◆ **Problem description**
Rewrite the records below as a Markdown table with the columns "Row" and "Line", giving each non-blank line its own numbered row. Leave the pictures out of the table.
== Given entries ==
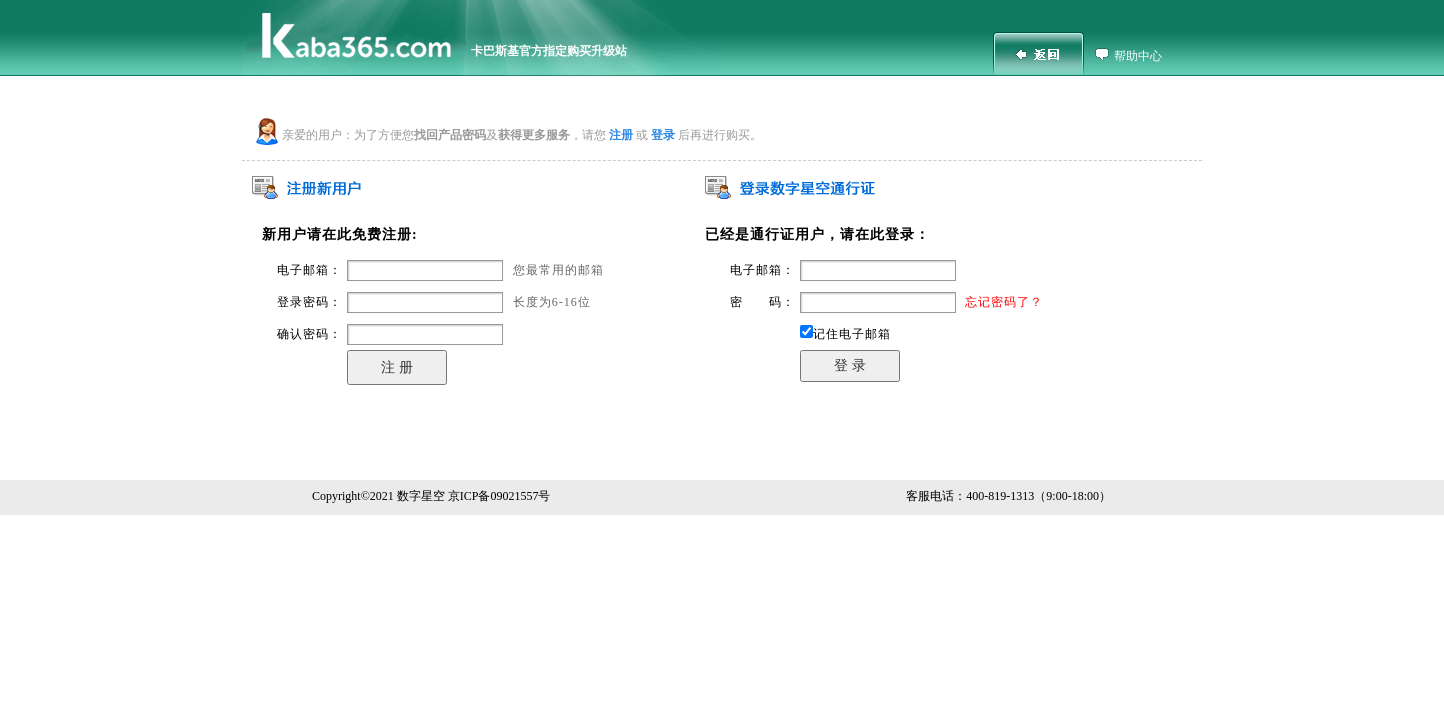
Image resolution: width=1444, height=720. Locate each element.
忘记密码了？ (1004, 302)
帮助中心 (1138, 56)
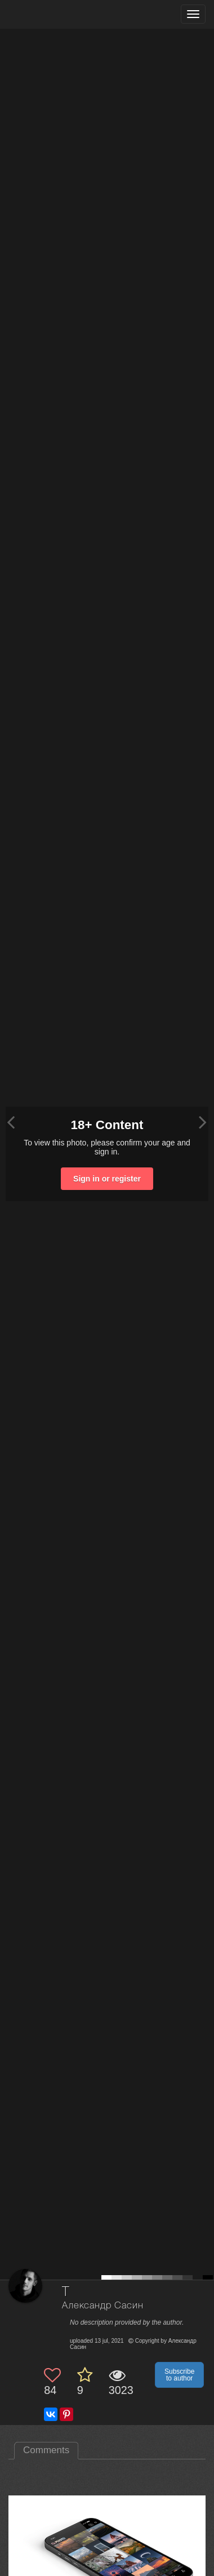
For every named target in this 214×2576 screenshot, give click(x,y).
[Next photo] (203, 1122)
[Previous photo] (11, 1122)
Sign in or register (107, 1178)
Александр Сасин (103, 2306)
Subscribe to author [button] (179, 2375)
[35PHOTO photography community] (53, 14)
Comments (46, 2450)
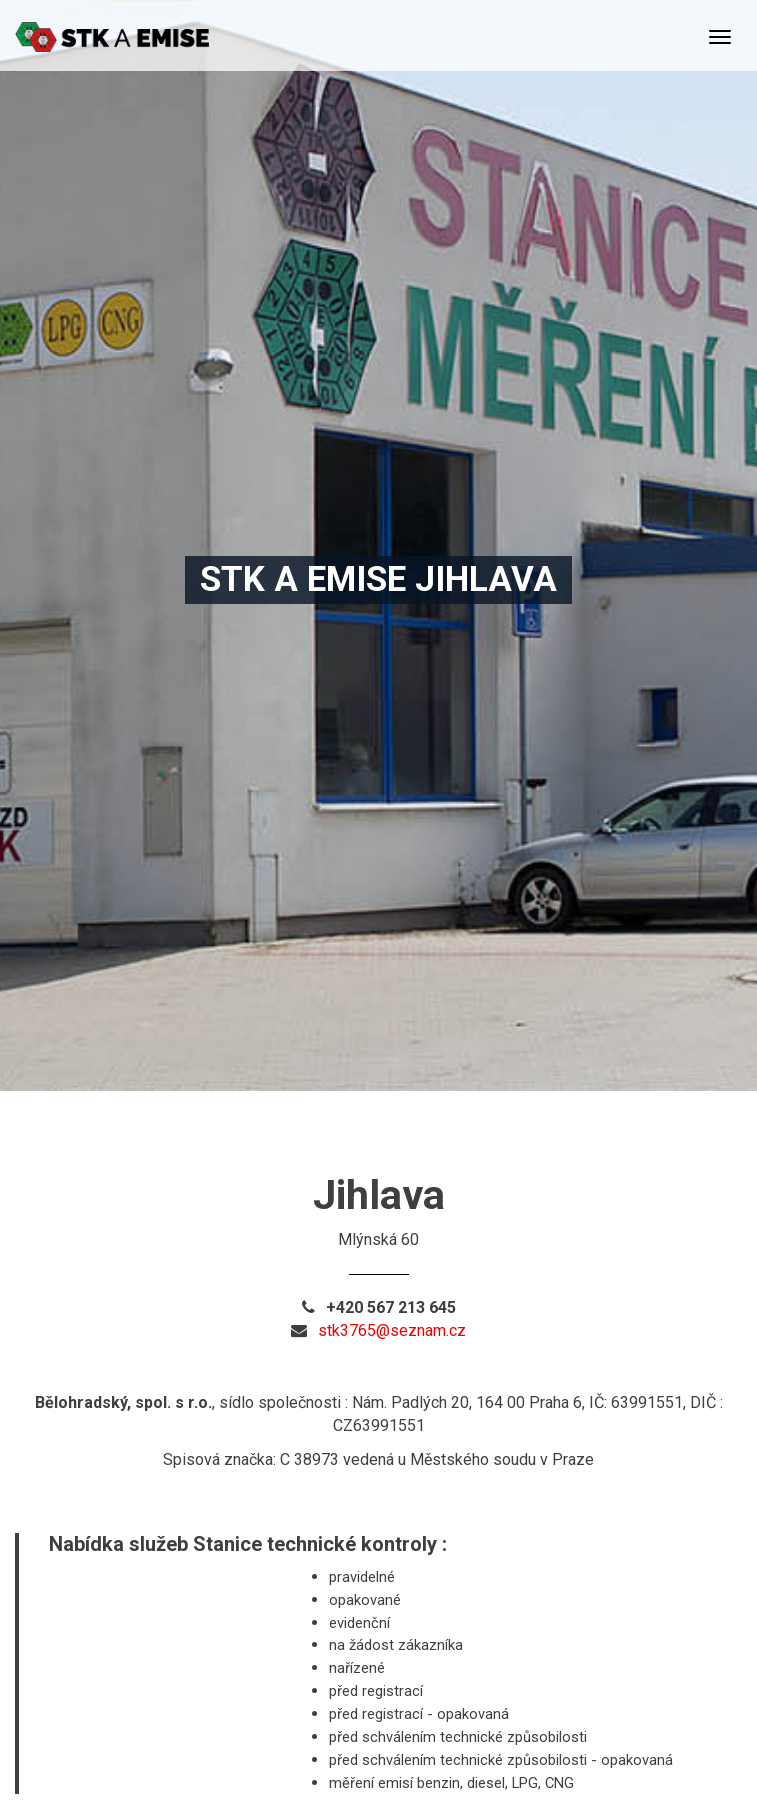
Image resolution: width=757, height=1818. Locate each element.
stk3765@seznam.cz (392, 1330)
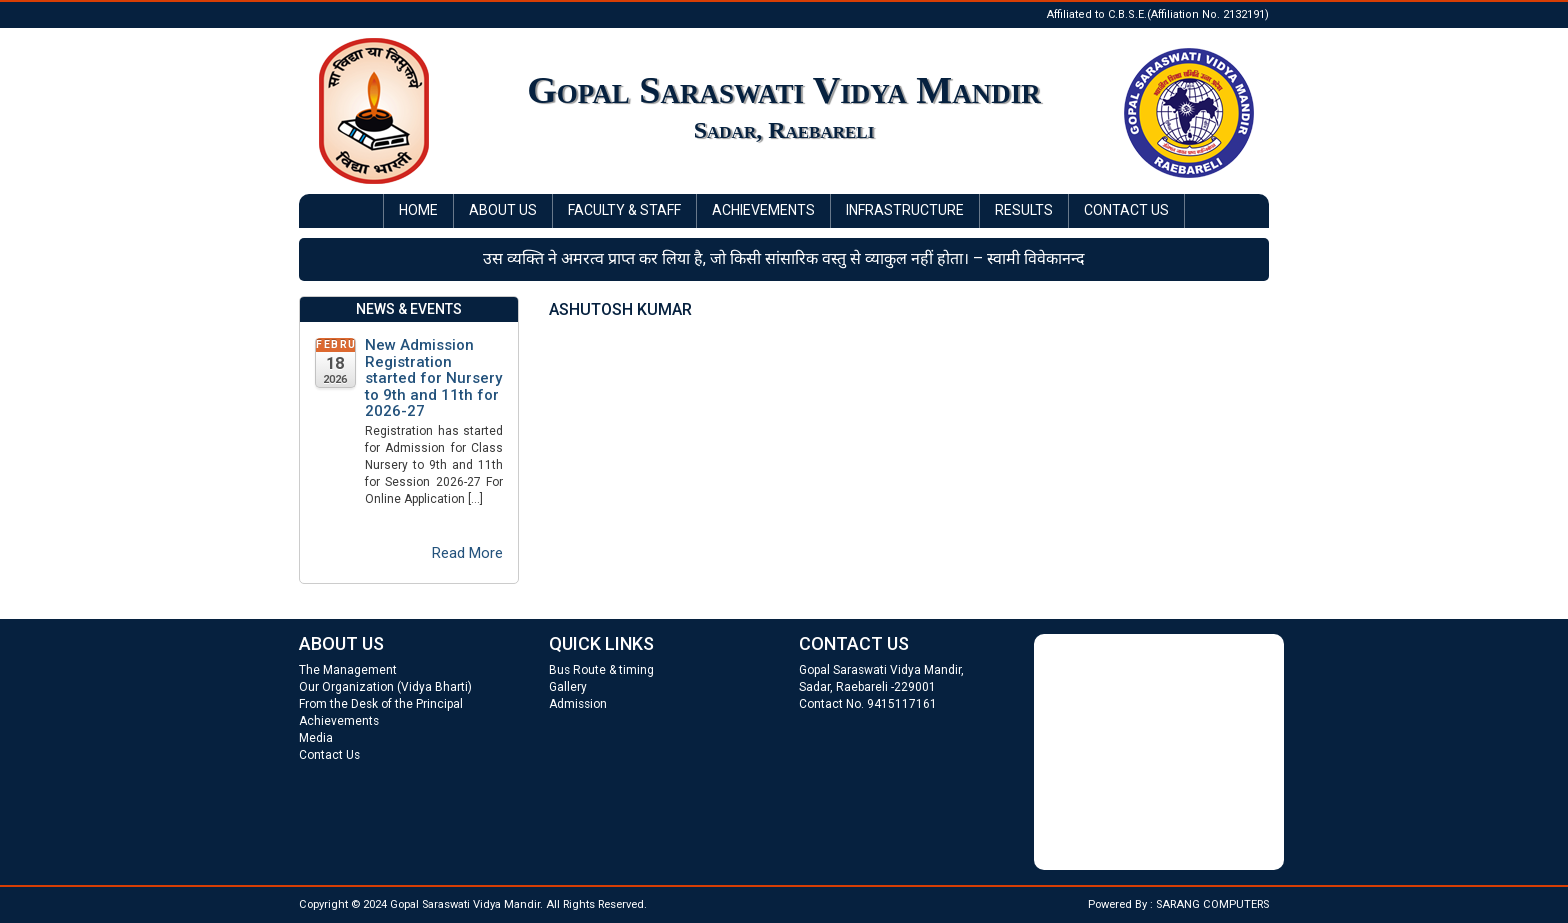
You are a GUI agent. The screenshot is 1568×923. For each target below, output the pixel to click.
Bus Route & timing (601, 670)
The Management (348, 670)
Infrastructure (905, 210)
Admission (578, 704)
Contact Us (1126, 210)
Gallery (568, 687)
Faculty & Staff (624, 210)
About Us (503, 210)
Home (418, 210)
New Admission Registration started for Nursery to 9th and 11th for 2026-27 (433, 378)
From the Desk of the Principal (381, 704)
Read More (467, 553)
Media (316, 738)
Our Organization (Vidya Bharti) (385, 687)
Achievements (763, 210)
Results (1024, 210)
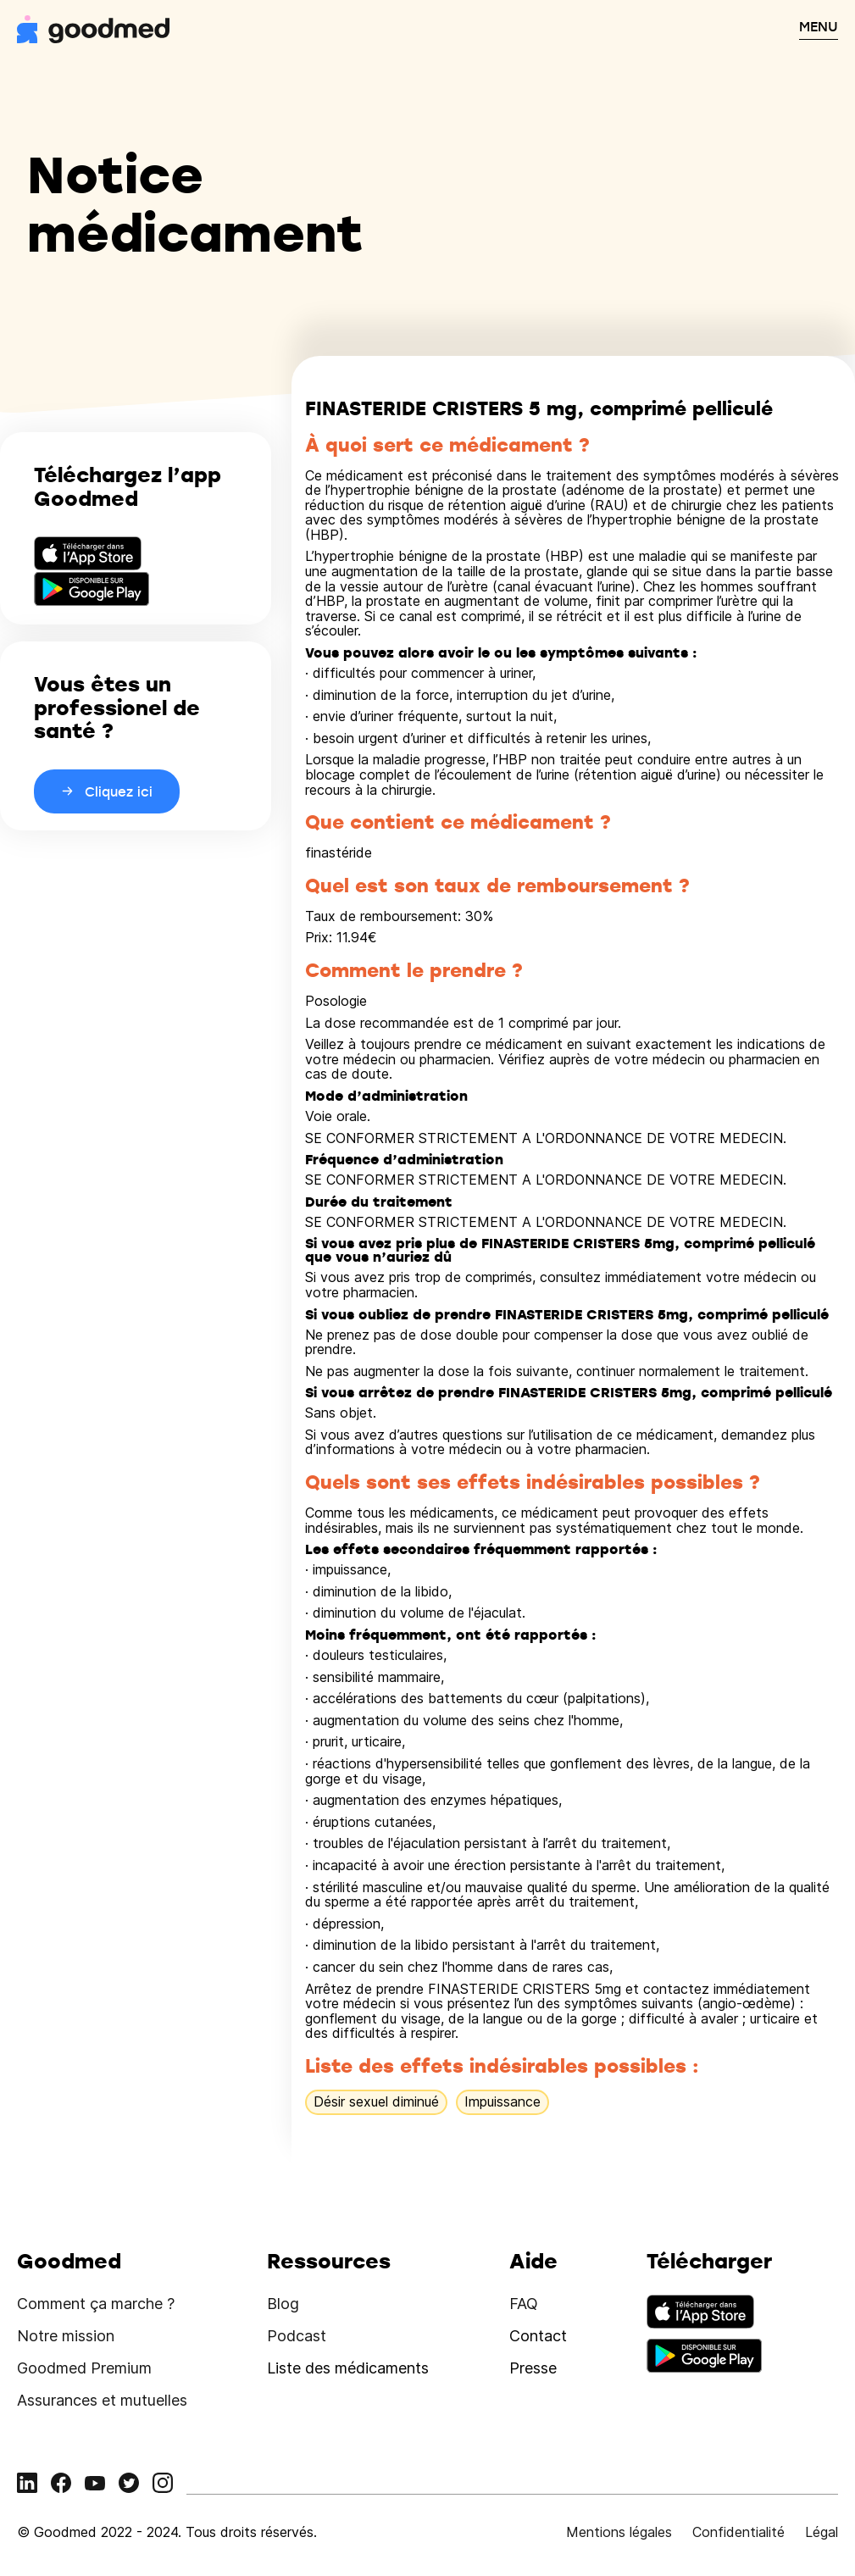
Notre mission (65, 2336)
===
◆ **Written solution**
| Row | Line |
|---|---|
| 1 | Image resolution: width=1444, height=720. Locate each element. |
| 2 | 忘记密码了？ (1004, 302) |
| 3 | 帮助中心 (1138, 56) |
| 4 | For every named target in this 214×2576 screenshot, give click(x,y). |
| 5 | [Next photo] (203, 1122) |
| 6 | [Previous photo] (11, 1122) |
| 7 | Sign in or register (107, 1178) |
| 8 | Александр Сасин (103, 2306) |
| 9 | Subscribe to author [button] (179, 2375) |
| 10 | [35PHOTO photography community] (53, 14) |
| 11 | Comments (46, 2450) |
| 12 | Image resolution: width=757, height=1818. Locate each element. |
| 13 | stk3765@seznam.cz (392, 1330) |
| 14 | You are a GUI agent. The screenshot is 1568×923. For each target below, output the pixel to click. |
| 15 | Bus Route & timing (601, 670) |
| 16 | The Management (348, 670) |
| 17 | Infrastructure (905, 210) |
| 18 | Admission (578, 704) |
| 19 | Contact Us (1126, 210) |
| 20 | Gallery (568, 687) |
| 21 | Faculty & Staff (624, 210) |
| 22 | About Us (503, 210) |
| 23 | Home (418, 210) |
| 24 | New Admission Registration started for Nursery to 9th and 11th for 2026-27 (433, 378) |
| 25 | From the Desk of the Principal (381, 704) |
| 26 | Read More (467, 553) |
| 27 | Media (316, 738) |
| 28 | Our Organization (Vidya Bharti) (385, 687) |
| 29 | Achievements (763, 210) |
| 30 | Results (1024, 210) |
| 31 | Notre mission (65, 2336) |